"In every generation each of us ought to feel as though we had personally gone forth from Egypt." That central line from the Passover service, which recounts the Jewish exodus from slavery into freedom, has always echoed deeply within me. Growing up Jewish in Virginia in the 1960s, I felt a certain kinship with my black classmates and an understanding with the African-American boys in my newly integrated Boy Scout troop.
At the time I couldn't articulate it, but it was a shared empathy with those unfairly discriminated against because of their minority status, because of their differences.
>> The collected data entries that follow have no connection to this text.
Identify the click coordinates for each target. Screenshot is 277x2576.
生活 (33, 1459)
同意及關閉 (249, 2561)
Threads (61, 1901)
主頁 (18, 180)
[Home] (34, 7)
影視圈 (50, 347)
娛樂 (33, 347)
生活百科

As the child of a father who fled Nazi Germany and the grandchild of immigrants fleeing poverty and discrimination in Eastern Europe, the spiritual qualities and outlook of my black acquaintances rang a strong, mournful note in me; the deep wail of the blues resonated with the Jewish krekhs, the haunting cry heard in Jewish poetry and music.
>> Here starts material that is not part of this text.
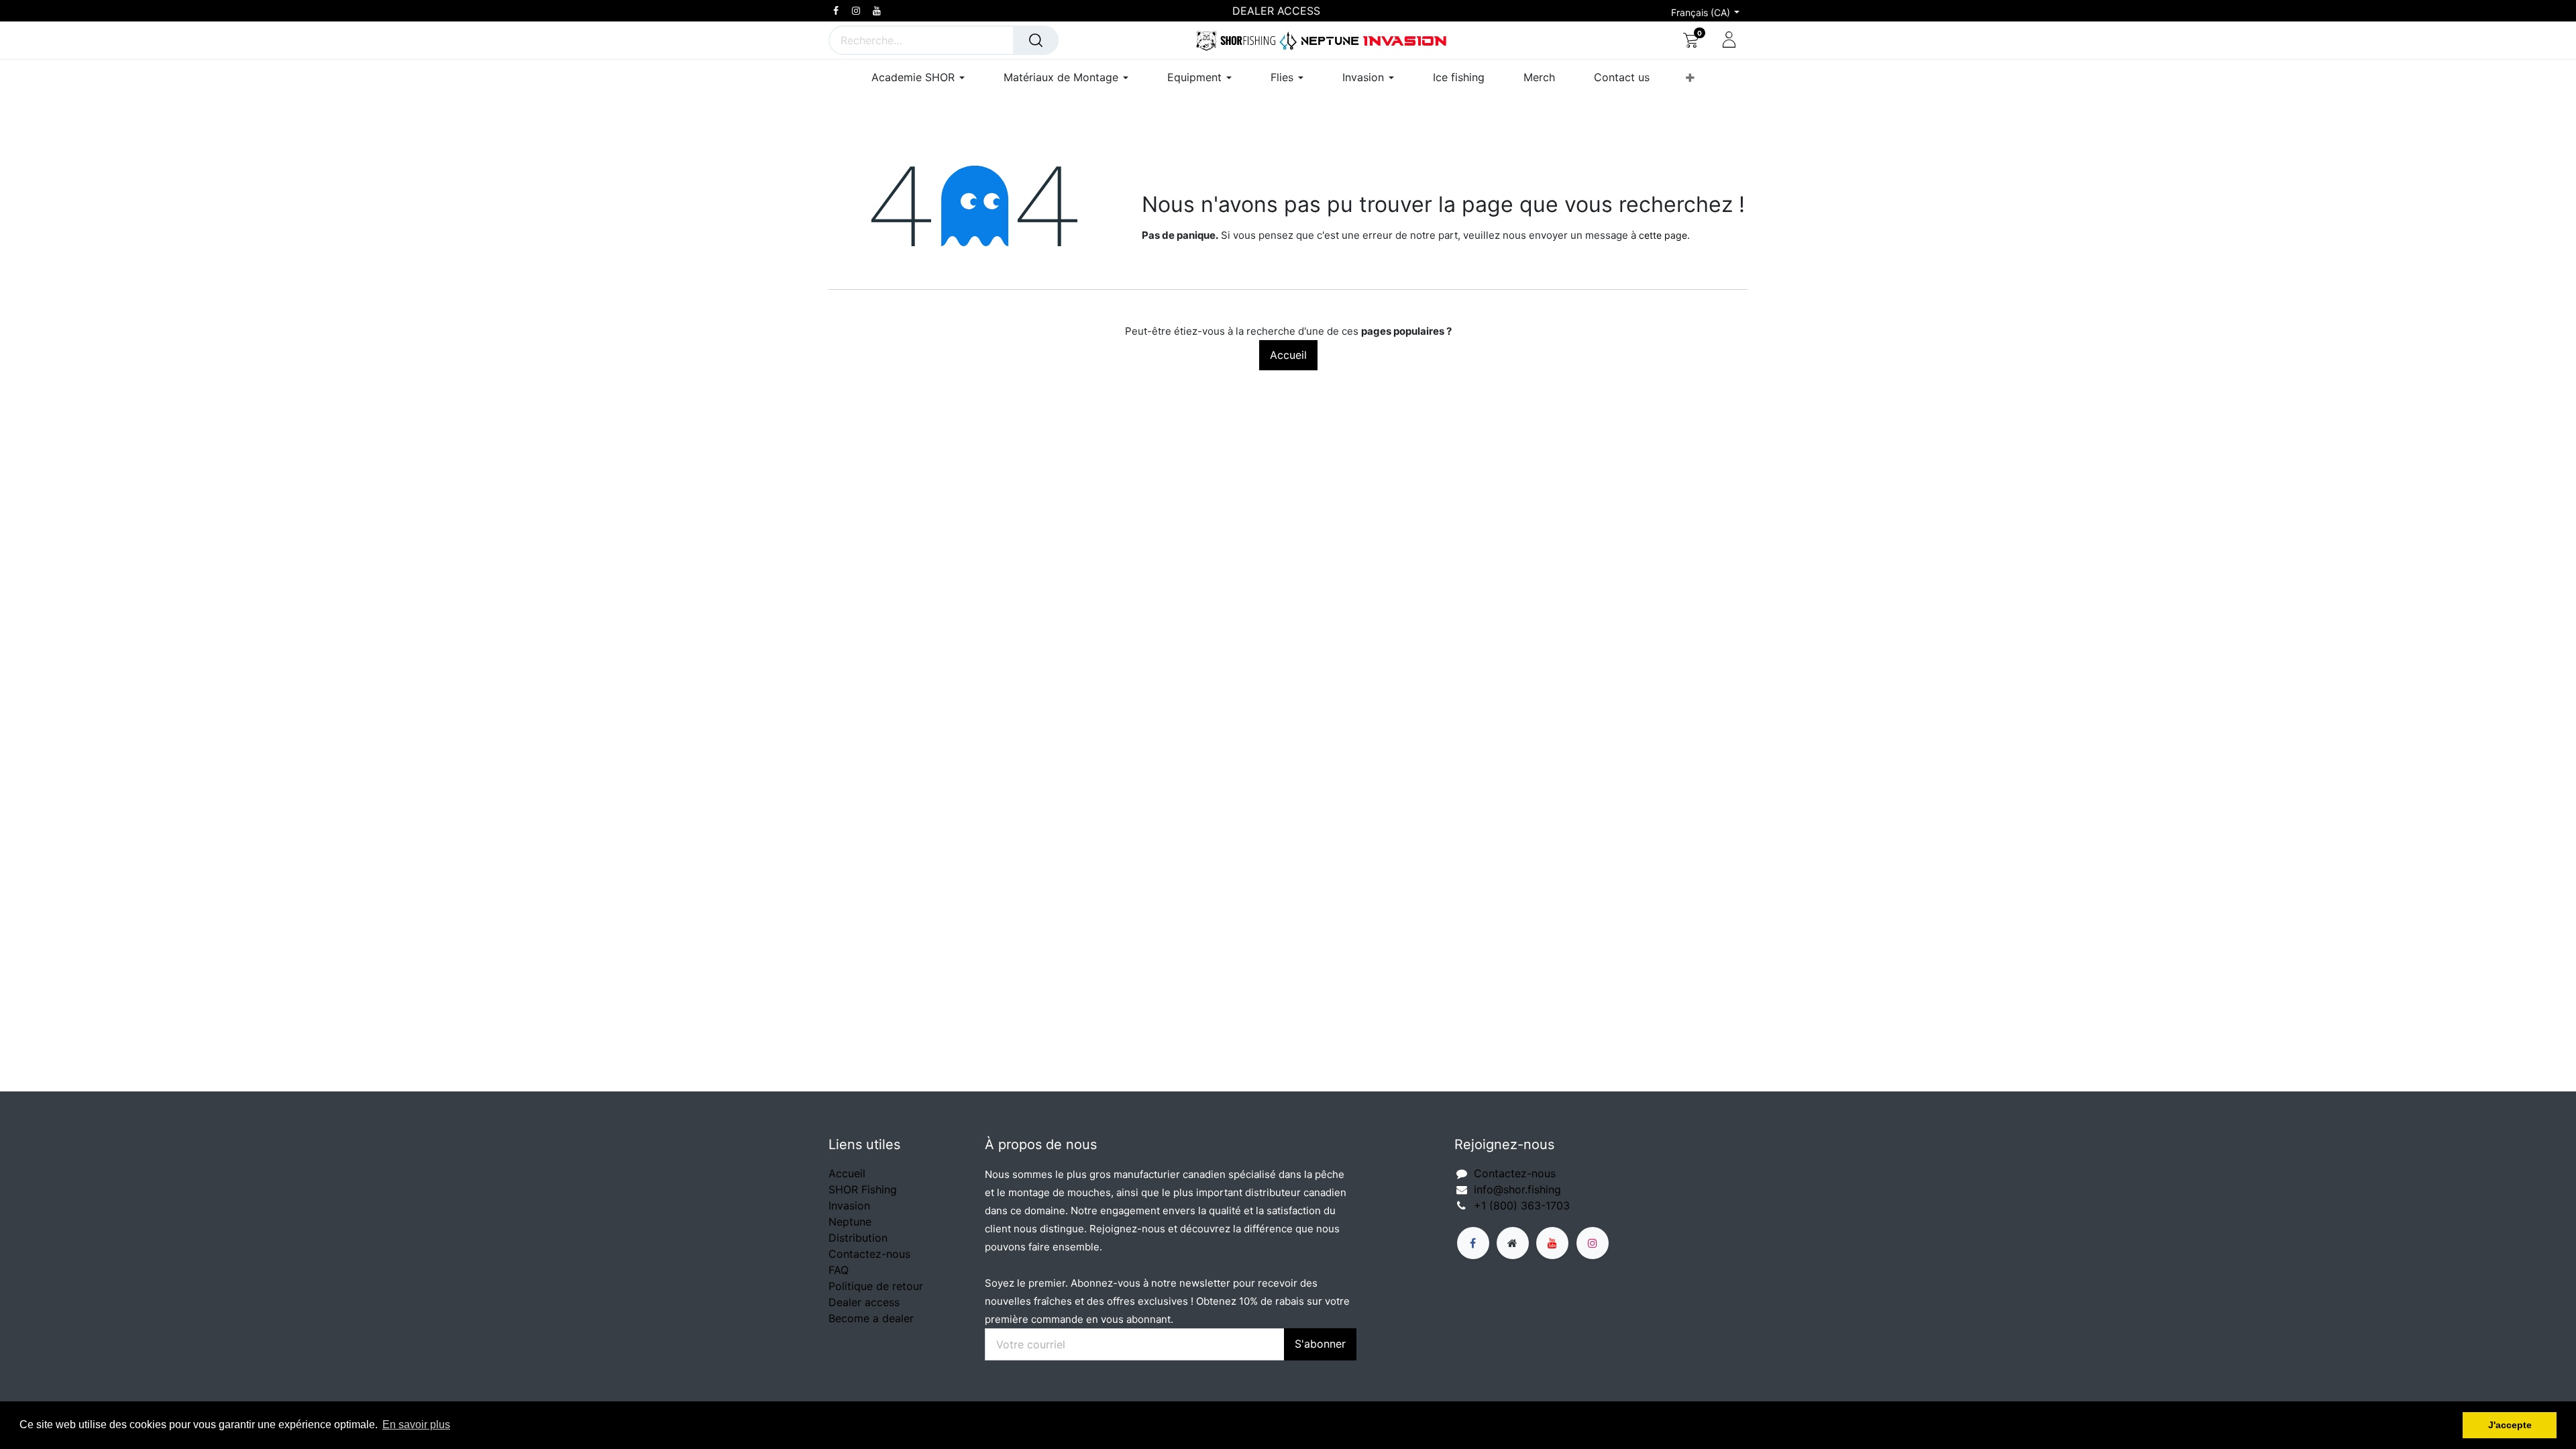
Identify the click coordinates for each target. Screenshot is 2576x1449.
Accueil (1288, 355)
Kinships like this resulted in the historic alliance of Jews and blacks in America during the civil rights struggle. From the founding of the NAACP in the early 1900s to the Freedom Riders of the 1960s, many Jewish and African-American activists worked hand in hand for common goals. After the triumphs of the civil rights era, the alliance frayed. Martin Luther King Jr.'s death, the emergence of the Black Power movement, Jewish flight to the suburbs, and the malaise of the post-Vietnam era all contributed to this parting.
Seven years ago I got a call from my rabbi, Jack Moline of Agudas Achim, in Alexandria, Virginia, that an organization was forming in Washington, D.C., to promote cooperation and dialogue between black and Jewish teenagers. I decided to get involved—tikkun olam (healing the world) is the foundation for Jewish ethical behavior. I offered my services as a photographer and began documenting the program that emerged, Operation Understanding D.C.